La nuova stagione dei congressi medico-scientifici

Il cambiamento è la cifra più evidente dell’evoluzione dei congressi medico-scientifici di questi anni. Per il settore che ha saputo adottare la filosofia del “show must go on” sin dai primi momenti dell’emergenza sanitaria, il divenire è stata la prima condizione necessaria per non venire meno al ruolo che lo riconosce come comparto trainante di tutta la meeting industry. Sono i dati che “storicamente” lo indicano come tale: vale la pena ricordare che secondo quelli di ICCA (International Congress and Convention Association) nel 2018 i congressi medici sono stati il 17% di tutti quelli organizzati nel mondo.

Tre anni e una pandemia dopo, nel 2021, il report rilasciato dall’associazione, che ha esaminato 8mila eventi programmati lo scorso anno, mostra come il numero di congressi associativi digitali e ibridi è raddoppiato, ma soprattutto come le attività sono cresciute del 30% mentre le cancellazioni sono scese dal 61% al 31%.

I congressi medici si sono evoluti sotto la spinta di un’accelerazione che è stata in primis quella tecnologica, ma non solo. Dal modo di comunicare a quello di produrre contenuti, dalla fruizione al ritorno degli incontri in presenza, il “new normal” cosiddetto è sinonimo di nuove consapevolezze. 

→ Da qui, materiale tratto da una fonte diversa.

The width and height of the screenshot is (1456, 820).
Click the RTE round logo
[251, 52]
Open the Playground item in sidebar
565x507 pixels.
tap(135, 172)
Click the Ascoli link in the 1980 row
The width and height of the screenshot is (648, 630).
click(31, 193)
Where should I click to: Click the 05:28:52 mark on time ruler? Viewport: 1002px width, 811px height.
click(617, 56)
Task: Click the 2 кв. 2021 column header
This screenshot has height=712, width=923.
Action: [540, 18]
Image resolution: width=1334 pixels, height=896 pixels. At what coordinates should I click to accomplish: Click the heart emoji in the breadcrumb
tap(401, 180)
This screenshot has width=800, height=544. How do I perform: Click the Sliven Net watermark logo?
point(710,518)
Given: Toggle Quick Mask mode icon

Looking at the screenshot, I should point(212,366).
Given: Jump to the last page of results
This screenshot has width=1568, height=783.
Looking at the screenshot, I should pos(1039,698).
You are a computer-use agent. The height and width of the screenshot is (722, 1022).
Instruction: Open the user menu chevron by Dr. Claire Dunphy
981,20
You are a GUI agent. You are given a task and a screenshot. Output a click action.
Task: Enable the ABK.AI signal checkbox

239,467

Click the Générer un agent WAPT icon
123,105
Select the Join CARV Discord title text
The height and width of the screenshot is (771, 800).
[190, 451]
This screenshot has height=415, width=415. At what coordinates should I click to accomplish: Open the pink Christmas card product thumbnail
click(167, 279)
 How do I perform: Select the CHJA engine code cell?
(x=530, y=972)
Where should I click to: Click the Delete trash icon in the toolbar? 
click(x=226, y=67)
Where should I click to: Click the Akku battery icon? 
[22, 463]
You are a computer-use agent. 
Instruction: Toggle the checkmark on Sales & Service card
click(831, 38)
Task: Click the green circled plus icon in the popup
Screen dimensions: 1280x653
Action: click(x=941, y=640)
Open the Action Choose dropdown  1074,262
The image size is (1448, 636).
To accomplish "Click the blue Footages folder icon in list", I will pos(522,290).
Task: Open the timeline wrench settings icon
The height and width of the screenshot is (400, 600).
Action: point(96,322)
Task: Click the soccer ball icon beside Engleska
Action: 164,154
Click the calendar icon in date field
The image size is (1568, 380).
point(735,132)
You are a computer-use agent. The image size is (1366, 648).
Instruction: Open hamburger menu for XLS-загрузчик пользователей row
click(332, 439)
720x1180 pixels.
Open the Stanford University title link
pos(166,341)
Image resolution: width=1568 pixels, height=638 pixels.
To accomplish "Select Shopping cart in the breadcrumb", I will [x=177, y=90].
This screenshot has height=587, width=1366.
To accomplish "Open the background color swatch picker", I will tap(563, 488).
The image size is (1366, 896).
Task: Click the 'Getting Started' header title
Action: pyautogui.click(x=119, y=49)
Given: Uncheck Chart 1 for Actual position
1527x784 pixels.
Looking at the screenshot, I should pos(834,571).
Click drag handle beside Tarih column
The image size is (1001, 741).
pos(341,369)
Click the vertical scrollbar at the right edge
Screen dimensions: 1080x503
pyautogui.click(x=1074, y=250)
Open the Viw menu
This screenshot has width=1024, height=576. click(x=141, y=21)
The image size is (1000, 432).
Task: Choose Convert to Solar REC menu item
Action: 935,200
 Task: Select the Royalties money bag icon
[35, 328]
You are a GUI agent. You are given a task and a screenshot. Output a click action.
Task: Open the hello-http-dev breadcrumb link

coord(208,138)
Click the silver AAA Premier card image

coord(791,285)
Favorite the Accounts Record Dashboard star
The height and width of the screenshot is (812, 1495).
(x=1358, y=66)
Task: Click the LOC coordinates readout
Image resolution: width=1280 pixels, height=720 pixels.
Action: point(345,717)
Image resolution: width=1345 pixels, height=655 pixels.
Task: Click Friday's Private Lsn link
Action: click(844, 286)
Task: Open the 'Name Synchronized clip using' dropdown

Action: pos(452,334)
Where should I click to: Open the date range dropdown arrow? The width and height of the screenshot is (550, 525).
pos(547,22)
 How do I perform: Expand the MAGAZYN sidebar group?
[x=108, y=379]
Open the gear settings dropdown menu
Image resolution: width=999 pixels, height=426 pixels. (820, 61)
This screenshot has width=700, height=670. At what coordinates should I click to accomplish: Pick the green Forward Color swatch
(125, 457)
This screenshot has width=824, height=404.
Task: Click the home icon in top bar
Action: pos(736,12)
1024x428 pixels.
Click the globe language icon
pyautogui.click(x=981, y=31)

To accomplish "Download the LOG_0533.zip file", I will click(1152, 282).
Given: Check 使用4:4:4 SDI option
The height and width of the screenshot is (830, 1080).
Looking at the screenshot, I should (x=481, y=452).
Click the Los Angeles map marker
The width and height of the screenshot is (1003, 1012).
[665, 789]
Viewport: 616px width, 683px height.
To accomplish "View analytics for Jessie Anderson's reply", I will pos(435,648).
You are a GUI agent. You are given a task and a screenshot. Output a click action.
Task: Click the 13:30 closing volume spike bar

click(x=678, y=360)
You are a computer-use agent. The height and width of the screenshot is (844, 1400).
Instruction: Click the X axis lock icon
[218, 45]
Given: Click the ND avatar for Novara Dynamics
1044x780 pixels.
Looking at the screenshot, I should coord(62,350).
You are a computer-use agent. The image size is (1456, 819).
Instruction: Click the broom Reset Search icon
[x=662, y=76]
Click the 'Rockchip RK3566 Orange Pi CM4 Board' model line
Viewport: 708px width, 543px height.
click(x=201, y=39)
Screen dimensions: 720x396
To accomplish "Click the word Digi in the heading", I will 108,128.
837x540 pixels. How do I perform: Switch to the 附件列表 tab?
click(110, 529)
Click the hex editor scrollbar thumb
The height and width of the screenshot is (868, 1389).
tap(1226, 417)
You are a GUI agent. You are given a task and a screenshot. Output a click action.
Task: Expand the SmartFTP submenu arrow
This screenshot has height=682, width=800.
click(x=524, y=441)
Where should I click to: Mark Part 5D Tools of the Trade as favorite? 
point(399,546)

E mentre il 2022 sta scorrendo a ritmo sostenuto “a recupero” di quello che nonostante il digitale non si è potuto fare durante gli stop imposti dal Covid-19, la pianificazione dei prossimi anni dà indicazioni sul prossimo futuro. Cosa conterà di più nel comparto medical-pharma? Quali cambiamenti influiranno sull’organizzazione dei congressi medico-scientifici e sulla formazione da qui in poi? A queste e a molte altre domande rispondono alcuni dei protagonisti ed esperti di questo settore. 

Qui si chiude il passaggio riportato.